For the time being, however, the new CEO Rodolphe Belmer,
who took office in January, tried to draw a line under the past year. For 2021,
he had the enterprise value and other long-term assets written off by 1.9
billion euros. He booked another 500 million euros in impairments, provisions
and revaluations for contract assets, bad debts and future losses.
The Atos boss openly admitted on Monday that the company was
facing "considerable difficulties" and had missed its financial
targets. A spokesman even spoke of a “disaster year”. Belmer wants to turn
things around. His target range for sales growth is minus 0.5 to plus 1.5
percent. He is aiming for a return on sales of 3 to 5 percent, after 3.5
percent most recently. Analysts consider these goals to be unambitious after
sales in 2021 fell by 2.5 percent compared to 2020 to around 10.8 billion euros
and the return on sales in the year before last was 9 percent.
A whole bundle of reasons explains the downward spiral in
which the French IT service provider has gotten itself into and which has cut
the share price in half within twelve months. In September, the title was even
dropped from the leading French index CAC 40.

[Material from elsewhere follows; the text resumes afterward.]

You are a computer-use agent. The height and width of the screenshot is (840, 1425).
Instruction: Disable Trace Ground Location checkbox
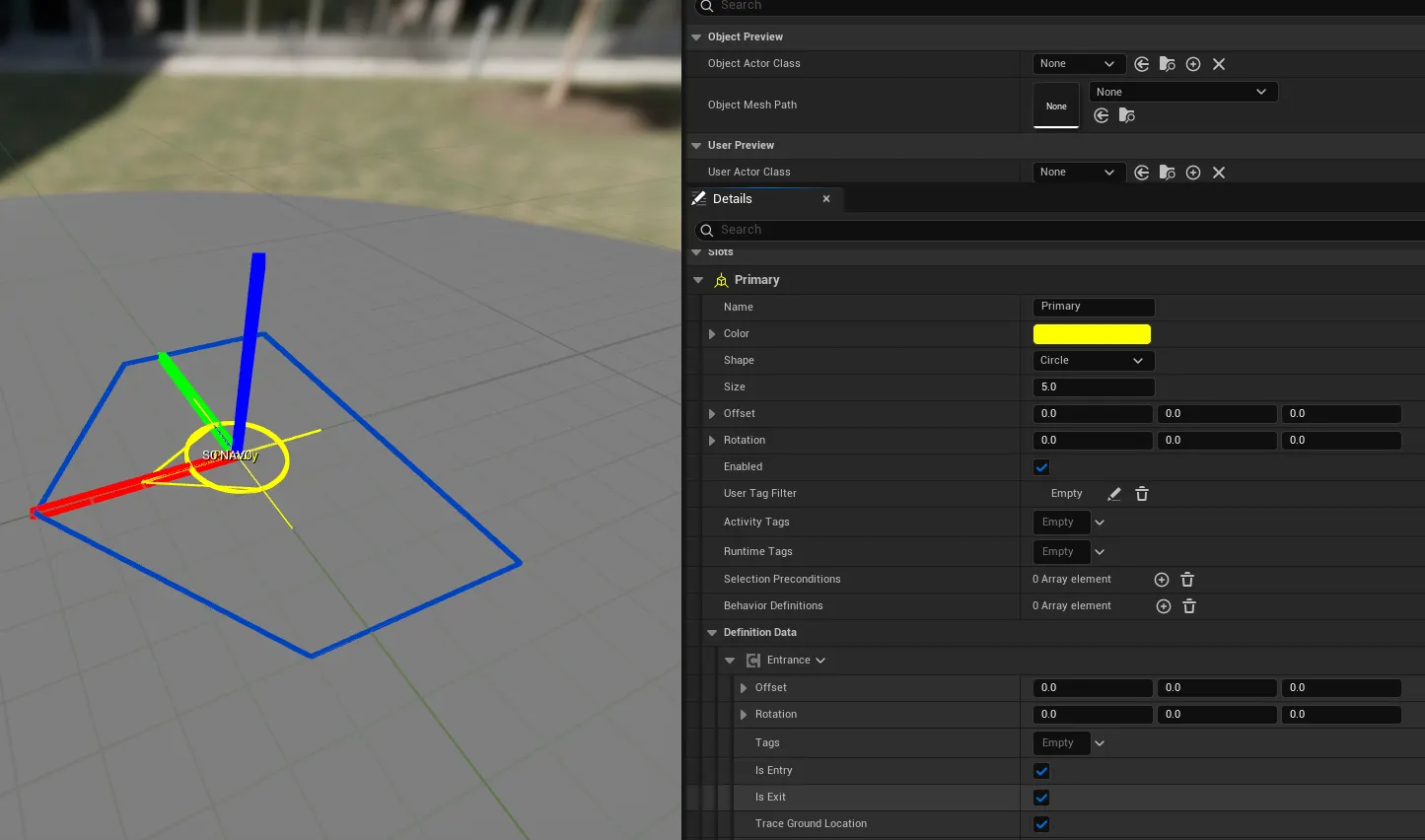(1041, 824)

The mistakes include sloppiness
in accounting and too late switch from classic IT services such as the
operation of data centers to the business with the so-called data clouds.

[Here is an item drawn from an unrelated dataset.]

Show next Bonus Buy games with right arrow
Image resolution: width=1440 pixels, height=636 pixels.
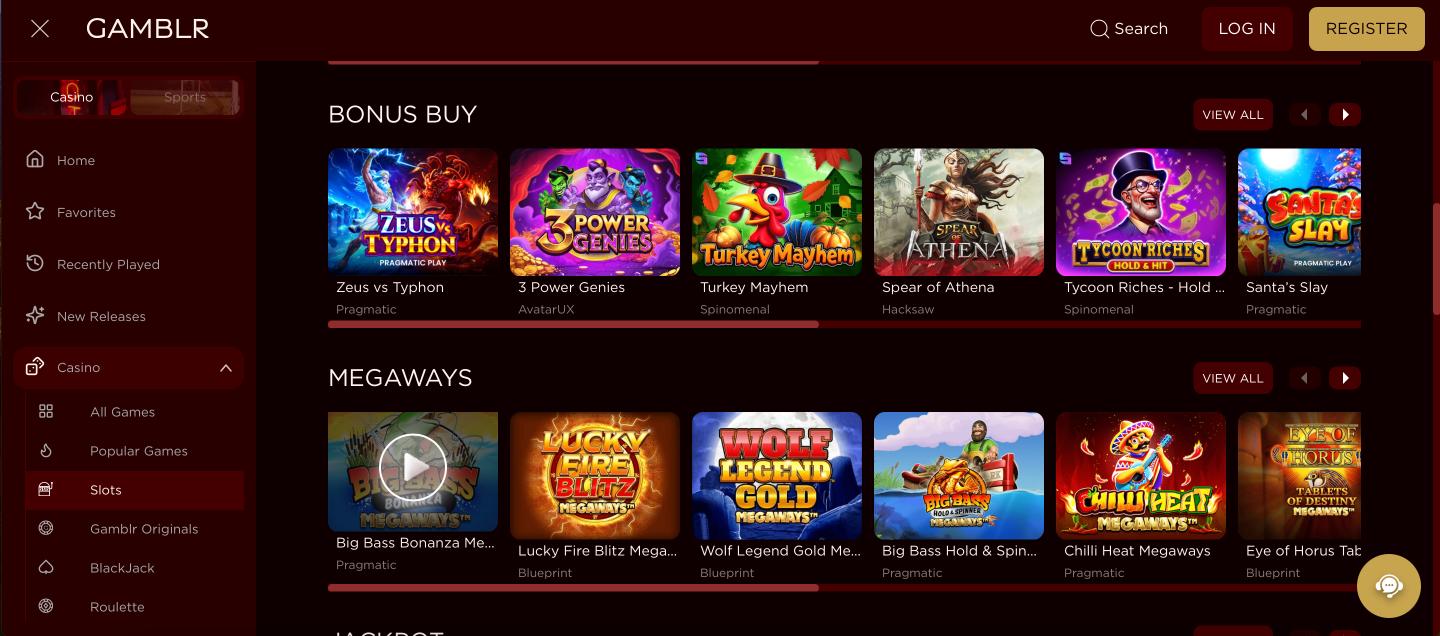(1345, 115)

Belmer's predecessor, the ousted Élie Girard, also got involved
with the failed takeover of American competitor DXC Technology. There were also
corona-related difficulties such as delivery bottlenecks.
According to
observers, Thierry Breton, who was in office for eleven years before that and
was appointed EU internal market commissioner two years ago, also overslept
developments such as the cloud boom.
The group itself is only vague about the mistakes of the
past. Since the change at the top, Atos has been trying to look ahead. The
presentation of the new Bullsequana XH3000 supercomputer in mid-February went
well with this. Atos is the last European company that can keep up with
American specialists such as HP or IBM or Fujitsu from Japan in this field. But
it really does not calm you down.
Speculations about security division
In recent weeks, Belmer has succeeded in stabilizing the
share price, at least temporarily, with internal restructuring.
He combined the
activities and regional responsibilities in several divisions and bundled the
lucrative cyber security business in the Big Data & Security (BDS)

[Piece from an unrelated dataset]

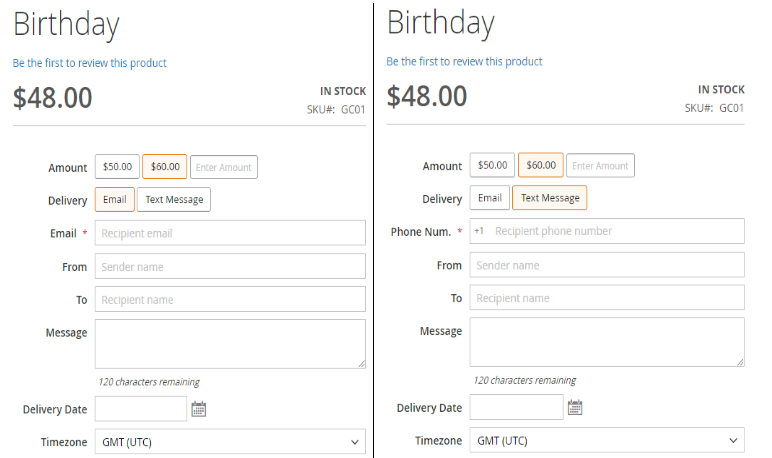Select Email delivery button in left panel
This screenshot has height=458, width=772.
point(115,199)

department. But with this he arouses great desire outside his home.
Speculations have been rampant for weeks that the French
armaments group Thales wants to acquire the BDS division.
Atos could even be
broken down into individual parts. Belmer wants to counteract this and is
therefore pushing for structural reform. The group recently stated that the
profitable cyber security business is not for sale. Thales, however, has
clearly formulated its takeover interest. Therefore, rumors persist in the
market that a sale of the division is only a matter of time.
The reasons: The French
state is the largest shareholder in Thales, and in the politically gloomy
general climate, cyber security is currently at the top of the agenda of
President Emmanuel Macron's government - and it makes no secret of its will to
create "national champions".
However, there is still a long way to go until then – and
not just for the French. The German business is also in the middle of
restructuring. The conversion should be completed by the end of 2023. This will
result in job cuts. Around 1,300 jobs are affected, said Germany boss Littke.
But it's not just about downsizing. “We try to bring the majority of employees
to other areas through retraining,” said Littke. Around 600 employees are
currently being retrained internally, for example in the areas of SAP
implementation and cyber security.”
Selling supercomputers is in tough competition with more new and fashionable data clouds. This is the key problem for Atos.